#### TASK:
In the Non-Attentive Tacotron abstract, what replaces the attention mechanism of Tacotron 2?

NON-ATTENTIVE TACOTRON: ROBUST AND CONTROLLABLE NEURAL TTS SYNTHESIS INCLUDING UNSUPERVISED DURATION MODELING

Abstract

This paper presents Non-Attentive Tacotron based on the Tacotron 2 text-to-speech model, replacing the attention mechanism with an explicit duration predictor. This improves robustness significantly as measured by unaligned duration ratio and word deletion rate, two metrics introduced in this paper for large-scale robustness evaluation using a pre-trained speech recognition model. With the use of Gaussian upsampling, Non-Attentive Tacotron achieves a 5-scale mean opinion score for naturalness of 4.41, slightly outperforming Tacotron 2. The duration predictor enables both utterance-wide and per-phoneme control of duration at inference time. When accurate target durations are scarce or unavailable in the training data, we propose a method using a fine-grained variational auto-encoder to train the duration predictor in a semi-supervised or unsupervised manner, with results almost as good as supervised training.

#### DATA LINES:
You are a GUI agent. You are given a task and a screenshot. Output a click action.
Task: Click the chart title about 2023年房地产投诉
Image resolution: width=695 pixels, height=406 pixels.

#### THE SOLUTION:
An explicit duration predictor.